[FOTO1]Neste ano, até o início de dezembro, parlamentares, por iniciativa própria ou em articulação com o governo, apresentaram 97 Propostas de Emenda à Constituição (PECs). São mais de oito projetos para alterar o texto da Constituição Federal por mês. Desse total, seis supostamente importantes para o Executivo federal ganharam espaço especial nas páginas de jornais. Cinco das pautas são econômicas, temas afeitos à pauta dos partidos de centro e de direita que, juntos, compõem a maioria dos parlamentares do Congresso. Apesar disso, a única aprovada foi a PEC da reforma da Previdência.
O baixo índice de aprovação não se deve apenas à complexa tramitação desse tipo de matéria, que exige, pelo menos, três quintos dos integrantes da Câmara (308) e do Senado (49), em dois turnos em cada Casa, mas à dificuldade do presidente Jair Bolsonaro e de seus ministros de se articularem com os congressistas.
A incapacidade do Executivo de lidar com o Congresso passa também pelo descumprimento de acordos e promessas. O complemento da reforma da Previdência, a PEC Paralela, que possibilitará a inclusão de estados e municípios nas alterações aprovadas em outubro, é um retrato claro dessa situação. O texto corre o risco de ser desidratado, e o principal motivo é que o governo não liberou os R$ 3 bilhões em emendas parlamentares ao Orçamento prometidos a deputados para a aprovação do texto principal em agosto.

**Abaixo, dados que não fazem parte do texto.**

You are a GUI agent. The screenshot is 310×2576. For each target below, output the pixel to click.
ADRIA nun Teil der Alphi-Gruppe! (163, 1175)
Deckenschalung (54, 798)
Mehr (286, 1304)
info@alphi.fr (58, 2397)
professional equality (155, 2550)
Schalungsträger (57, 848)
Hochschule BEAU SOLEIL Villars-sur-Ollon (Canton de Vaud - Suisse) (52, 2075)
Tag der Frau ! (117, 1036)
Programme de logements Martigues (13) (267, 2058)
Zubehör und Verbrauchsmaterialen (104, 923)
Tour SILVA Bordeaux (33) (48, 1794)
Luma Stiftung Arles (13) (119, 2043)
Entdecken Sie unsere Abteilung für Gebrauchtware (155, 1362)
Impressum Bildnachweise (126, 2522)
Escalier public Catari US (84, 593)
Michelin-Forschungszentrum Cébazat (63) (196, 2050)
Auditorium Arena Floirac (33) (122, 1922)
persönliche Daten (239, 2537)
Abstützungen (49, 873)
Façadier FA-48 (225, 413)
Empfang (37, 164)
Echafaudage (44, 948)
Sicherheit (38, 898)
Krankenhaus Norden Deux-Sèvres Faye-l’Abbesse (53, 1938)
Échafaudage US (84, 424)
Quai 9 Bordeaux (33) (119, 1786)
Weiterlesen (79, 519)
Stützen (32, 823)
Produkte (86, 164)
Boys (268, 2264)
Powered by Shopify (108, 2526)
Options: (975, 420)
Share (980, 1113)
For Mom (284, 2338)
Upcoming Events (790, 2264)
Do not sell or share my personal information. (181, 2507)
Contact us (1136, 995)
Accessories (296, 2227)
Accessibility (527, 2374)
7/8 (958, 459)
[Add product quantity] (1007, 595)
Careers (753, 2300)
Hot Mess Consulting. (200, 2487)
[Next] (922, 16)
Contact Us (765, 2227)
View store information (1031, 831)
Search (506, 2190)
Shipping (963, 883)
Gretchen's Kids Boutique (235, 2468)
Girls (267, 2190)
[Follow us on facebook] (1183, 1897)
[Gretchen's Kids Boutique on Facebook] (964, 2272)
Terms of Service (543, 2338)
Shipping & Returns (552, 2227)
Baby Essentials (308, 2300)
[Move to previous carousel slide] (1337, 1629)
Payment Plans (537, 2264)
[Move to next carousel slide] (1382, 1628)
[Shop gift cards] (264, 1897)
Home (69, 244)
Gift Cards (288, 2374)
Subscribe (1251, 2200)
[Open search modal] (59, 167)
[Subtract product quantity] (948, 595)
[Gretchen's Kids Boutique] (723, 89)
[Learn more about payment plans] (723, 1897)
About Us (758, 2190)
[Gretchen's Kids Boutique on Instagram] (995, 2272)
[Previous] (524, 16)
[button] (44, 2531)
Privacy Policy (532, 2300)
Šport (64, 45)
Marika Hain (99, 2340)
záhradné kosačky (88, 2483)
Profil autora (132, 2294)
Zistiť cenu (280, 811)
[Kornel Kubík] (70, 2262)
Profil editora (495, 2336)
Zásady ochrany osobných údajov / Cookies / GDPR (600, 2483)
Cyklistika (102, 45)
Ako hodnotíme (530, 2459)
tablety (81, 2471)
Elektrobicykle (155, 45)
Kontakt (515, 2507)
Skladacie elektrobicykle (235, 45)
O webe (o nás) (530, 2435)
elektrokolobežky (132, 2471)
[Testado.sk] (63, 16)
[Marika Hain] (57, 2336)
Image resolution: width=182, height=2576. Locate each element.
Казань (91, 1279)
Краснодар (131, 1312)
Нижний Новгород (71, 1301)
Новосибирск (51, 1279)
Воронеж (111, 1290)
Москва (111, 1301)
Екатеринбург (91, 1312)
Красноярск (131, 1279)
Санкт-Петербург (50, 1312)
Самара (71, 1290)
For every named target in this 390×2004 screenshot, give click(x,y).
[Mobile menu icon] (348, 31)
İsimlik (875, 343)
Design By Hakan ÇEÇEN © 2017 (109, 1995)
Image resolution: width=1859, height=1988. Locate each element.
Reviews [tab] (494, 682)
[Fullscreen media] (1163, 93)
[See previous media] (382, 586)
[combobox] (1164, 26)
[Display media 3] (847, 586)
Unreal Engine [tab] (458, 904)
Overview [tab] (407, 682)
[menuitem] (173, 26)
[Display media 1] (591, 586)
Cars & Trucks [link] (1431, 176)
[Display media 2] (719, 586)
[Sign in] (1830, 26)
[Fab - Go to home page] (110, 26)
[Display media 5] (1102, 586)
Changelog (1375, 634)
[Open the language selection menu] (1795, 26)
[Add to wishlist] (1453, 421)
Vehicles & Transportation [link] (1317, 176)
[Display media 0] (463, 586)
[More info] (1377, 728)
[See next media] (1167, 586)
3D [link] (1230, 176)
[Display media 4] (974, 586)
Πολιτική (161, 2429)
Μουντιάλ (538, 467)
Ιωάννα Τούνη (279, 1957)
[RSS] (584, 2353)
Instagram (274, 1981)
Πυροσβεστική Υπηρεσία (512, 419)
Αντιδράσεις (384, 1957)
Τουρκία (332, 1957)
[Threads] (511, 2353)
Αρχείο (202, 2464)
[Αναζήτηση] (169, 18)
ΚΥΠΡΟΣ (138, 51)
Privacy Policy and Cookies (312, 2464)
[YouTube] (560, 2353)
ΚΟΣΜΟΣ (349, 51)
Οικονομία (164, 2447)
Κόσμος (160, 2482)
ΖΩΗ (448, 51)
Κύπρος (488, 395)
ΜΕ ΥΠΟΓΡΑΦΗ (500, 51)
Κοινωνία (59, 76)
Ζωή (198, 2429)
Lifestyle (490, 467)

No fim de novembro, o porta-voz do Planalto, Otávio Rego Barros, admitiu que a PEC da reforma administrativa ficará para o ano que vem. Falta fôlego até para a reforma tributária, que tem comissão especial na Câmara. Sem se identificar, um líder do centro falou sobre o cenário desfavorável que o próprio Executivo criou. ;O governo não honrou com o que prometeu com a maioria dos partidos. Só vai agravando o problema. Se acontecer o que os parlamentares esperam, pode ajudar. Mas, hoje, não passaria. Retirar os penduricalhos da PEC Paralela seria um alento. É um paciente na UTI, mas ainda é difícil;, alertou.
Banalização
Mas o problema da apresentação e tramitação das PECs não é exclusividade do governo Bolsonaro. Constitucionalistas e parlamentares que atuaram como constituintes em 1988 criticam a proliferação desses textos no Congresso. Mestre em direito público administrativo pela FGV, Vera Chemim destacou que uma PEC tem que ter relevância. ;Está havendo uma crescente banalização de propostas de emenda constitucional;, avaliou.
Daniel Gerber, mestre em direito penal e processual penal, observa que a Carta Magna é muito detalhista. ;Quanto mais regras, mais regras serão descumpridas. Infelizmente, o brasileiro ainda acredita que a solução para as nossas mazelas passa pela aprovação de leis. Não. Passa por um grau cultural e de cidadania da população. Talvez por isso, nós estejamos, desde 1988, em posse de uma Constituição que jamais foi efetivamente implementada na prática;, lamentou.